Burberry’s shares have slumped on news that operating margins will be hit by increased investment and costs normalising in its new financial year.
“It needs to spend money now to make more money down the line which is perfectly normal business practice. The market doesn’t see it that way, hence the negative share price reaction,” said AJ Bell’s Russ Mould.
“Expectations have been very high for Burberry to prosper in 2021 and 2022 as a wealth of pent-up demand is unleashed, creating a massive spending boom with luxury goods being an obvious beneficiary.
“It is still feasible to expect this to happen, although there remains uncertainty over the pace of Asia’s tourists being able to get back on planes to travel to other parts of the world and spend big on items such as those offered by Burberry.
“China has been one of Burberry’s best regions in the past financial year for sales. It therefore cannot afford to upset people in the country, something that was tested earlier this year when Burberry and H&M were embroiled in a row over one of the world’s biggest cotton producing regions.

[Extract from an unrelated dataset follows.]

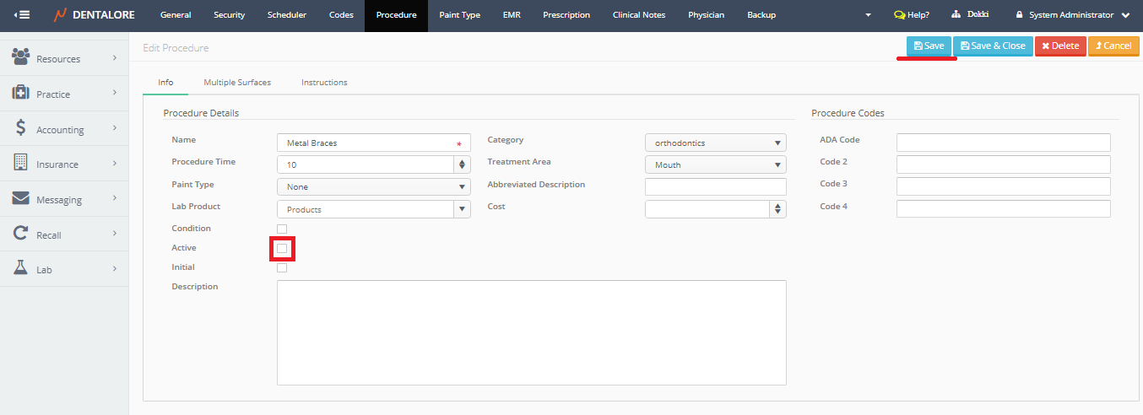Click the hamburger menu collapse icon

(x=23, y=15)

“Beijing sought to penalise Western brands that refused to source materials from Xinjiang because of accusations of worker abuse. Burberry lost one of its celebrity brand ambassadors, Chinese actress Zhou Dongyu, who criticised the business for not publicly stating its stance on cotton from Xinjiang.
“There is clearly a reputational issue at stake and Burberry will need to tread carefully to make sure it does not upset a large swathe of customers in China, but equally it must show that it takes environmental, social and governance issues very seriously.”